Wenn Welt- und Waldrettung so einfach wären.
Gut, es sei ein Film für die ganz Kleinen, heißt es.
In einem friedlichen Wald ohne Fressen und Gefressenwerden, leben verschiedene Tiere in Eintracht in biedermeierhaft eingerichteten Bäumen und Räumen. Es gibt einen Dieb. Aber auch der scheint integriert im Film von Mascha Halberstadt nach dem Drehbuch von Fabie Hulsebos.
Das Böse oder mindestens der Gefährliche ist der Biber. Der hat mit zwei Adjutanten, Ratten, einen Staudamm aus abgebissenen Holzstämmen errichtet. Innen in seinem Bau hat er ein Wunderwerk an Technik geschaffen, ein Spielparadies.
Der Biber fängt an, den Stausee zu fluten. Das führt zu Überschwemmungen bei den Waldtieren. Die machen sich auf die Suche nach der Ursache. Letztlich geraten sie in die Fänge des überaus organisierten, aber einsamen Bibers.

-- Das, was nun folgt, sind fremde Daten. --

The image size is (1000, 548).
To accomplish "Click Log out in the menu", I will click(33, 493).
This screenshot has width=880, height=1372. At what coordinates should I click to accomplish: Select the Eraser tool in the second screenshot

Die gefangenen Tiere solidarisieren sich untereinander, machen Stimmung im Bibergefängnis. Das macht dem Biber seine Einsamkeit bewusst und er fängt an, den Staudamm wieder einzureißen.
Das ist die vielleicht etwas seltsame Charakterisierung des Bibers, der doch primär im Familienverband lebt; ihn hier als egoistisch, einzelgängerisch und monomanisch darzustellen; aber auch als mit schneller Einsicht begabt.
Die deutsche Synchro ist passabel, an manchen Stellen etwas kindisch. Die Figuren sind eine Art Knetfiguren und entwickeln ihren eigenen Charme. Es gibt die liebevoll Euli genannte Eule; eine Meernixe, die wichtig wird bei der Rettung der Tiere; es gibt unterhaltsame Teppichschlitterpartien, eine abenteuerliche Rettung und ebensolche Seefahrten.